» **Work to complete**
If a line below contains the string "badge", return that line.

» **Record extracts**
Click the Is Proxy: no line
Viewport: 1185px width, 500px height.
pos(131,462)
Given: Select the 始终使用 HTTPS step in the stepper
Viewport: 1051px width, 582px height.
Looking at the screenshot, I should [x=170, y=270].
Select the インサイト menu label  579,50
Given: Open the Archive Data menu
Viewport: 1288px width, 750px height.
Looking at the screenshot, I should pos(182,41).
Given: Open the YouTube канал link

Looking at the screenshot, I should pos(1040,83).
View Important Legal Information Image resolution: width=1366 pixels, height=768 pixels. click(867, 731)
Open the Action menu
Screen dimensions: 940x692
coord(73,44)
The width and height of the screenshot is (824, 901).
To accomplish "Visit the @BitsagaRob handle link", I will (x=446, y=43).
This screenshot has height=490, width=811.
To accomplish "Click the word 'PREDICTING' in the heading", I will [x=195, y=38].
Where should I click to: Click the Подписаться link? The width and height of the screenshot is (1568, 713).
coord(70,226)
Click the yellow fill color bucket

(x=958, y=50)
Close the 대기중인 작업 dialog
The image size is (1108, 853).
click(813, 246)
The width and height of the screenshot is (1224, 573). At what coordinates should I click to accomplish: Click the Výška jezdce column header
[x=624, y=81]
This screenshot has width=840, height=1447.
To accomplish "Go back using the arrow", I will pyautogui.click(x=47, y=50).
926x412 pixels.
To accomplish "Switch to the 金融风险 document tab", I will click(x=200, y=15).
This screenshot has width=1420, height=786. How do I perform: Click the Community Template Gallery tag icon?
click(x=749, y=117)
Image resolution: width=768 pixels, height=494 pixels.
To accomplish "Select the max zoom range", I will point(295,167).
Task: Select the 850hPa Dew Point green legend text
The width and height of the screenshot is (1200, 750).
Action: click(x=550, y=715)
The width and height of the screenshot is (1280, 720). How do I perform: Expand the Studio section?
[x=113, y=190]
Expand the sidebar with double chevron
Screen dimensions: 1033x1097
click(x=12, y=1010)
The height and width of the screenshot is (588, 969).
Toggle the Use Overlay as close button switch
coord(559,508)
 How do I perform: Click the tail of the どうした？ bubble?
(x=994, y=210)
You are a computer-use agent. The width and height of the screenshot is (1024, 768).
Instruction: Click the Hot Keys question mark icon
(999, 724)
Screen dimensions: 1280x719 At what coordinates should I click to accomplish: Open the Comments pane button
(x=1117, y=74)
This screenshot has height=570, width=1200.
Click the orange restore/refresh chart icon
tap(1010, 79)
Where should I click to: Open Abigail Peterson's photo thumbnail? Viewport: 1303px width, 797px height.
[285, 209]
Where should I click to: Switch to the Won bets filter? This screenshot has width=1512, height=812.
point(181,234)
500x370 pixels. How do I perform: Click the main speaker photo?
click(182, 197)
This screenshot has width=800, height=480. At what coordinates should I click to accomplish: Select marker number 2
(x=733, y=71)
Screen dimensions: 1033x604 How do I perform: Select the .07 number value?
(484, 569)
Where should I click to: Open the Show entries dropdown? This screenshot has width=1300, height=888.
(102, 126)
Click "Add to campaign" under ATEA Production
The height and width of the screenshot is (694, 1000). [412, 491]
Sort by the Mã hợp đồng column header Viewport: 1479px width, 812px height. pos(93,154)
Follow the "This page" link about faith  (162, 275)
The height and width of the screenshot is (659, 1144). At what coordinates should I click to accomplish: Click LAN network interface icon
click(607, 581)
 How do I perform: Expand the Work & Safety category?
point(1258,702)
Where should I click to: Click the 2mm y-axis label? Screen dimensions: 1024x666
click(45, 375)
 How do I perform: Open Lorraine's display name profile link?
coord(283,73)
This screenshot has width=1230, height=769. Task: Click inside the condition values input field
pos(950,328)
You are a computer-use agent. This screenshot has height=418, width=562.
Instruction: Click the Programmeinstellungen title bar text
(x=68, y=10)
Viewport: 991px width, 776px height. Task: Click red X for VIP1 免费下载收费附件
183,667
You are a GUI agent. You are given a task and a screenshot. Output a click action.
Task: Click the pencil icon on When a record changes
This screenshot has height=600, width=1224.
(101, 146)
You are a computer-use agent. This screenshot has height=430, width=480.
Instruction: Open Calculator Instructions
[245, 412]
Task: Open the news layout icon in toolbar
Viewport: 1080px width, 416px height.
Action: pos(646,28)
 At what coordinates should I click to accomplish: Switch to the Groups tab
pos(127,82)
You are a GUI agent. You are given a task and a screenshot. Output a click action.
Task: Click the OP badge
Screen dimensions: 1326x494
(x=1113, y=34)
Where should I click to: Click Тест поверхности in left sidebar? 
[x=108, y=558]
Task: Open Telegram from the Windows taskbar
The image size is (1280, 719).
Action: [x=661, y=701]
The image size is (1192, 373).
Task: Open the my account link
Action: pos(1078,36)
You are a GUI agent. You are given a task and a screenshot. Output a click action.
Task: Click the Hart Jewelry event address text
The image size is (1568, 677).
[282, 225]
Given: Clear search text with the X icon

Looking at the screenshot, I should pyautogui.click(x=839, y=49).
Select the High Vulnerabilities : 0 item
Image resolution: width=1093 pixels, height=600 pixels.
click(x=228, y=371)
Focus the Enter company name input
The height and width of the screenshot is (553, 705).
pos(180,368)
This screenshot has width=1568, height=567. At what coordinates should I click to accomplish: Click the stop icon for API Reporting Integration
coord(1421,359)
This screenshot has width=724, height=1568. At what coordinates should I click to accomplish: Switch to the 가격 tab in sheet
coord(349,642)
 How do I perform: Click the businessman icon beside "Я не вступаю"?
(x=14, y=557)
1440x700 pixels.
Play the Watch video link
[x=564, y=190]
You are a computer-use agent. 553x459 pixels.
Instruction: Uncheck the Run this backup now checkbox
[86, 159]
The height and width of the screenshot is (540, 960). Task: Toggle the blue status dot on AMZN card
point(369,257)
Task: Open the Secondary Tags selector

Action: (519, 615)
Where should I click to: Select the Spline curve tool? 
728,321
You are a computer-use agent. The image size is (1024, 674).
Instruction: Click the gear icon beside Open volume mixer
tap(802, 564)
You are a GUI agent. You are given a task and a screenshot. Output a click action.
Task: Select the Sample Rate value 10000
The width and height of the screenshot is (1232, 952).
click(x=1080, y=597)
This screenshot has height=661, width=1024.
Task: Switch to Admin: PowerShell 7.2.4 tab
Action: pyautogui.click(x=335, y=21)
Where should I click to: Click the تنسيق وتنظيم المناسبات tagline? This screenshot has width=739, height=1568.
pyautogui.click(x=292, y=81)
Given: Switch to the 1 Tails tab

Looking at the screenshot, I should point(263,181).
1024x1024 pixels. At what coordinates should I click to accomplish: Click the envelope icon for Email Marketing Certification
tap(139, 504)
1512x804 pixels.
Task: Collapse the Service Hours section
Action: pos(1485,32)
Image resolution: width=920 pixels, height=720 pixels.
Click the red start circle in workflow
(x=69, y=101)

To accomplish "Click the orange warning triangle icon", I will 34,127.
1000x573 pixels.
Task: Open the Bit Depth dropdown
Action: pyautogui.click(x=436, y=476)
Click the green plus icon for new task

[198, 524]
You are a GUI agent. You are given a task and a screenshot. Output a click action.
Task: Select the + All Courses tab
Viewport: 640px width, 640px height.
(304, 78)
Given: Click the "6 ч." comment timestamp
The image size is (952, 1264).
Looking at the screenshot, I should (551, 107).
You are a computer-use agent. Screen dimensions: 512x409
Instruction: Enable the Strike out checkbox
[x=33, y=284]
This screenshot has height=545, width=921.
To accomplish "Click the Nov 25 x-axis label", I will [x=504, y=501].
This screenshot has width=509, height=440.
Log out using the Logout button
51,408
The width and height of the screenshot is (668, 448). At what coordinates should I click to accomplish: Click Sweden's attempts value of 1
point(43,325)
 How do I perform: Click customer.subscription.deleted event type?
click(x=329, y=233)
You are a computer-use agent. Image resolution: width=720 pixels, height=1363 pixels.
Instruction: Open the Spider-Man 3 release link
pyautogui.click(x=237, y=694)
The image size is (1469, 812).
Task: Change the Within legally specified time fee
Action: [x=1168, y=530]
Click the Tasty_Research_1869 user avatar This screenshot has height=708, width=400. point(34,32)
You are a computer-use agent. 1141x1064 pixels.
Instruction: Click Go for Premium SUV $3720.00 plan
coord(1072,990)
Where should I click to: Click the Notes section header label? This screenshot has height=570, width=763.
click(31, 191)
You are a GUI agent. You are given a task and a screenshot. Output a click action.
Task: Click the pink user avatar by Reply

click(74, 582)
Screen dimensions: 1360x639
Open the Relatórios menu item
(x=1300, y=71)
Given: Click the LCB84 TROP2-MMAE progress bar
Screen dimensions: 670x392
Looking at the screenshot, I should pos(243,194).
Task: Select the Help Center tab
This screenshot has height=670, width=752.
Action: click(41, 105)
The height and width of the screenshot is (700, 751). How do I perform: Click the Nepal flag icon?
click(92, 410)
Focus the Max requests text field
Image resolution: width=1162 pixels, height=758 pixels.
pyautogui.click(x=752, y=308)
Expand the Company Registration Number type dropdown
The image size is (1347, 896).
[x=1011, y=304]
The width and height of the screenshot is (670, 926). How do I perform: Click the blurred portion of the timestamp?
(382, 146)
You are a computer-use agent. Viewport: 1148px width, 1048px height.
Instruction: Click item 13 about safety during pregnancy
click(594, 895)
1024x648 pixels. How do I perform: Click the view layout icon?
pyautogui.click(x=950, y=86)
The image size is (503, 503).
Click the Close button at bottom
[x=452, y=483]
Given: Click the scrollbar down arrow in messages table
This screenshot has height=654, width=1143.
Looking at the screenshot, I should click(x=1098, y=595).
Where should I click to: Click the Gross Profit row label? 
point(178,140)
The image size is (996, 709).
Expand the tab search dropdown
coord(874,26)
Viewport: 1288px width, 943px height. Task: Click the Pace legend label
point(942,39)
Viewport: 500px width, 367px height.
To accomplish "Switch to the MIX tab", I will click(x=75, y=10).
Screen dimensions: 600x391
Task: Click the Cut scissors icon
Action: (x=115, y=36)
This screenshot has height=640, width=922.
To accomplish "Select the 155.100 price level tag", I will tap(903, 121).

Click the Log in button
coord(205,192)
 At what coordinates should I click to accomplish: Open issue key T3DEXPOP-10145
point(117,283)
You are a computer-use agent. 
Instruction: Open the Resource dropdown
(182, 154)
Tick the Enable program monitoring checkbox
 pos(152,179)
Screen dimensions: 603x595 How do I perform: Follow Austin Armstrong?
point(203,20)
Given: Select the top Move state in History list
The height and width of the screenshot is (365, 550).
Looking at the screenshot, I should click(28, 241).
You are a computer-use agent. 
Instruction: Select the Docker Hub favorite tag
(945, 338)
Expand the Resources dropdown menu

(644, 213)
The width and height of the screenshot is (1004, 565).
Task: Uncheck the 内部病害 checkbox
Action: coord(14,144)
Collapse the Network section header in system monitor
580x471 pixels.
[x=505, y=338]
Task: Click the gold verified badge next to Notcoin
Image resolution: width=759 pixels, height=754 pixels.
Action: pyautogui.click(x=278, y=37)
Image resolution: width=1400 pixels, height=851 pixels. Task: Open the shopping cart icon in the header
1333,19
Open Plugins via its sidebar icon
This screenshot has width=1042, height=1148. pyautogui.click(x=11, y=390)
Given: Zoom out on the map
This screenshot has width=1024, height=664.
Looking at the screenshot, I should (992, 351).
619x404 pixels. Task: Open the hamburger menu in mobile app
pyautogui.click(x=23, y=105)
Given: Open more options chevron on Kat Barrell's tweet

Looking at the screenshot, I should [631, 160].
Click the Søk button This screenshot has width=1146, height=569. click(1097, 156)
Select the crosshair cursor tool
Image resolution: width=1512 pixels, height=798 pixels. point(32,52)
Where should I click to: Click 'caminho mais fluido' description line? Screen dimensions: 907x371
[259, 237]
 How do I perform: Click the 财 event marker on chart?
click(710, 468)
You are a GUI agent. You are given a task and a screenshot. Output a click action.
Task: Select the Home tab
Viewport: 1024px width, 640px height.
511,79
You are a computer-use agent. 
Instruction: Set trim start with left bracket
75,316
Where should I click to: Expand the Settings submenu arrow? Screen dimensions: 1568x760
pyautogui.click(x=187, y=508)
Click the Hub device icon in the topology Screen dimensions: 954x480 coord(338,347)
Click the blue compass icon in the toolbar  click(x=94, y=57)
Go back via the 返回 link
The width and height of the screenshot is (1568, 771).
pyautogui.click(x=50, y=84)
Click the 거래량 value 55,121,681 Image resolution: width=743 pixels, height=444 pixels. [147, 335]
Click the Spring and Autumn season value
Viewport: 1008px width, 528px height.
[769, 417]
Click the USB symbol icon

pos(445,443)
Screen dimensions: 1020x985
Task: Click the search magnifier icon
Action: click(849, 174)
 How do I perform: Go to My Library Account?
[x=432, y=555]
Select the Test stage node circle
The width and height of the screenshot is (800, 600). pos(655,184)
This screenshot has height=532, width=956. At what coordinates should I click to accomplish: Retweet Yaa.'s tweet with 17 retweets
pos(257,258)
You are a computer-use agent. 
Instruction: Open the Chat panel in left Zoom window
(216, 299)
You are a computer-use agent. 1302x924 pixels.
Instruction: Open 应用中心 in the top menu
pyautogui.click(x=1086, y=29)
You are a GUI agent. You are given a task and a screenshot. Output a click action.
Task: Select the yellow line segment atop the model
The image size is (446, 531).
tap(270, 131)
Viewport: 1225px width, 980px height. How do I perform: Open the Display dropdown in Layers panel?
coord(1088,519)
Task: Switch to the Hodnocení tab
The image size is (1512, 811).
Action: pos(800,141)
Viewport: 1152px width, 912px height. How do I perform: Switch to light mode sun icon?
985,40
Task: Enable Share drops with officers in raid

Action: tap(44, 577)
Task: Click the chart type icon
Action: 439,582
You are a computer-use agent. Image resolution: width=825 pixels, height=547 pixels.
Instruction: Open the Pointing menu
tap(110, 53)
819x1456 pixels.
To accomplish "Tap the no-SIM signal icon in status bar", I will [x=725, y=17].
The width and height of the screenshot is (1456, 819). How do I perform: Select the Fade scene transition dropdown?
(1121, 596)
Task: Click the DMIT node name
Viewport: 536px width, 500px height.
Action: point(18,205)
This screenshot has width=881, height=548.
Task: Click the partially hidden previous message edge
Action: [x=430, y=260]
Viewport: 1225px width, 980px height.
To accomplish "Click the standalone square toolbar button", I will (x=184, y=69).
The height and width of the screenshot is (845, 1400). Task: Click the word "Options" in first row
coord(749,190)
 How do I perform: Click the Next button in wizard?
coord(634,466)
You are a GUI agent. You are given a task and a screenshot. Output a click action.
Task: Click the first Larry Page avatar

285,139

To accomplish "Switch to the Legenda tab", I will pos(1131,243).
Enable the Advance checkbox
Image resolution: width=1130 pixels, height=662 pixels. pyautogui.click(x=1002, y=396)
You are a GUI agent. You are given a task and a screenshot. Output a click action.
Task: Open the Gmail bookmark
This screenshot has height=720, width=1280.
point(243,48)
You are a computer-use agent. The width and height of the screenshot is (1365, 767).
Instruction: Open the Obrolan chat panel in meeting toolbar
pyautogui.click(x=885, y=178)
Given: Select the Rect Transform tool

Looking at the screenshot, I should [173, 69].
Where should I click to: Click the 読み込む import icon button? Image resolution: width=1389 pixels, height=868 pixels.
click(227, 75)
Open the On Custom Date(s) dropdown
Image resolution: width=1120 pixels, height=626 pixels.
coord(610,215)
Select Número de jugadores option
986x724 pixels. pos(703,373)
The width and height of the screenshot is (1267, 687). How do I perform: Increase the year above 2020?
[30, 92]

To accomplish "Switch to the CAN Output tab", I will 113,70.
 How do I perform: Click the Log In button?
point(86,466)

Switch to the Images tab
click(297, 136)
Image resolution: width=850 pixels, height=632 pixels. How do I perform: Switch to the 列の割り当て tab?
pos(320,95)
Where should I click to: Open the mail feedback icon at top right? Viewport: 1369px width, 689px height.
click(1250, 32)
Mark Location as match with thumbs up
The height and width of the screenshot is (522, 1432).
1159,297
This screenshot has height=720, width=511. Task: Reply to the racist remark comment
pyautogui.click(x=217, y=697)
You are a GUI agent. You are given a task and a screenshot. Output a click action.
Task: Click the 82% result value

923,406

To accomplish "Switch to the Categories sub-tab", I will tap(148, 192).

» **Finished task**
Task: Click the OP badge
Task: Click the gold verified badge next to Notcoin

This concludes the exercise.